Farm industry leaders tell MNI they are pushing Canada's government to pay compensation for losses in a prolonged U.S. trade war and spend on expanded port and rail lines moving goods to new overseas markets, pressuring officials who are already missing deficit targets.
Subsidy costs will multiply with other export-based industries like manufacturing facing higher costs and uncertainty from Donald Trump’s trade policies, they say. “We’re asking the government to be ready to be prepared, to make sure that they help out all sectors including agriculture, to make sure that we don’t lose businesses,” Federation of Agriculture President Keith Currie said. “It will be multiple billions of dollars of harm that happens to the industry.”

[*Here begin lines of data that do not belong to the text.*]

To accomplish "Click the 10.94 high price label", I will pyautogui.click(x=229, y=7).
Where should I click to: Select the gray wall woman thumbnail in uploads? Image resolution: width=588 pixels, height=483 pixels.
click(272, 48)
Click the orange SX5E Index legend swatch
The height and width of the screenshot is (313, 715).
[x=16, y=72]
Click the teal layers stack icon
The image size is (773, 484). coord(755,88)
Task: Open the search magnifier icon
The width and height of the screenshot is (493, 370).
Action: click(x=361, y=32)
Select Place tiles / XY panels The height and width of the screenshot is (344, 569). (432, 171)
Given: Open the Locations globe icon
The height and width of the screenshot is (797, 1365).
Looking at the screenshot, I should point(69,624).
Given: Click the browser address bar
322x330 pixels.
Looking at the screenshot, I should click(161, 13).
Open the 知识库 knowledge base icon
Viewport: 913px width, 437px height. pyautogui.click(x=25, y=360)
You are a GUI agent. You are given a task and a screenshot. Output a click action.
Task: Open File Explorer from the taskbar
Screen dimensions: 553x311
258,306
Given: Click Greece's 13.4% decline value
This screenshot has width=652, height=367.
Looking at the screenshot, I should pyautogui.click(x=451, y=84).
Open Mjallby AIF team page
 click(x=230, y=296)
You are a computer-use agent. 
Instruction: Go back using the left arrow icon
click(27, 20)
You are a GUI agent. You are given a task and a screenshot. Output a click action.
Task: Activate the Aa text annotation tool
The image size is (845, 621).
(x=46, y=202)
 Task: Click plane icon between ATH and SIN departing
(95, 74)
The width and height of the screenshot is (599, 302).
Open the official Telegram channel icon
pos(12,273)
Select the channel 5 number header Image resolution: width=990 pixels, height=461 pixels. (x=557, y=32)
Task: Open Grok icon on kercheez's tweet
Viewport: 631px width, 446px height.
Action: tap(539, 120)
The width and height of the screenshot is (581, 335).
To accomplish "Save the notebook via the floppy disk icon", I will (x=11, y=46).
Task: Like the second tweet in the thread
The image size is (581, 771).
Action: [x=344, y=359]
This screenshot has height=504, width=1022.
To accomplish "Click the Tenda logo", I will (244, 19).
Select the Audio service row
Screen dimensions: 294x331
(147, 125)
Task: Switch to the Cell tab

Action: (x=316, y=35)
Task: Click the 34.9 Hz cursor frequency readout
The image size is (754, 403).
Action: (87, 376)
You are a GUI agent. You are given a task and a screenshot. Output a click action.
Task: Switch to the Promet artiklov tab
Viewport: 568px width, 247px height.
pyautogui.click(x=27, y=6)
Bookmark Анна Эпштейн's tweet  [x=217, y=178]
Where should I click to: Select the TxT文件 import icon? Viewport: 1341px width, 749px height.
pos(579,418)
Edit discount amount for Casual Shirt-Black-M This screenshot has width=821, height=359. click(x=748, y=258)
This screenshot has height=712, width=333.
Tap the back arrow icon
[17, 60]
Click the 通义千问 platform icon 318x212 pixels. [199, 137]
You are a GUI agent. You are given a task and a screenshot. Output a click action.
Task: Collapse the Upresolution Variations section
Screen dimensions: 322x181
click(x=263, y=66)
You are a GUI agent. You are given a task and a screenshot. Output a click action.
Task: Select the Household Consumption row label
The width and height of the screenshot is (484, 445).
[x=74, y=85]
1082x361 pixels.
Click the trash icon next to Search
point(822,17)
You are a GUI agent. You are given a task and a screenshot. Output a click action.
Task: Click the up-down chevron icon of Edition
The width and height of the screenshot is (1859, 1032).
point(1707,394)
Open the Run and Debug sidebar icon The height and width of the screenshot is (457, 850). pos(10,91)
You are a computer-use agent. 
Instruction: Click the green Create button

One example are the greenhouse farmers who export 90% of their produce to United States. Their products' limited shelf life means they can't be sent overseas and “because of our population size this isn't a problem that we can eat our way out of," Currie said. Livestock is another issue because "these animals are growing and they need to go to market as soon as they're ready," he said.
Incoming Prime Minister and former BOC and BOE Governor Mark Carney has pledged to keep deficits small while boosting investment aimed at reviving productivity. He also plans to keep retaliatory tariffs in place until the U.S. removes its penalties, and to reinvest that revenue into the economy.
VANCOUVER BOTTLENECK
That tariff reinvestment promise is essential with farmers facing higher costs of seeds, fertilizers and farm equipment from the U.S. Canadian growers import much of their equipment from the U.S. so tariffs are extra painful on top of the weakness in the country's dollar against the greenback.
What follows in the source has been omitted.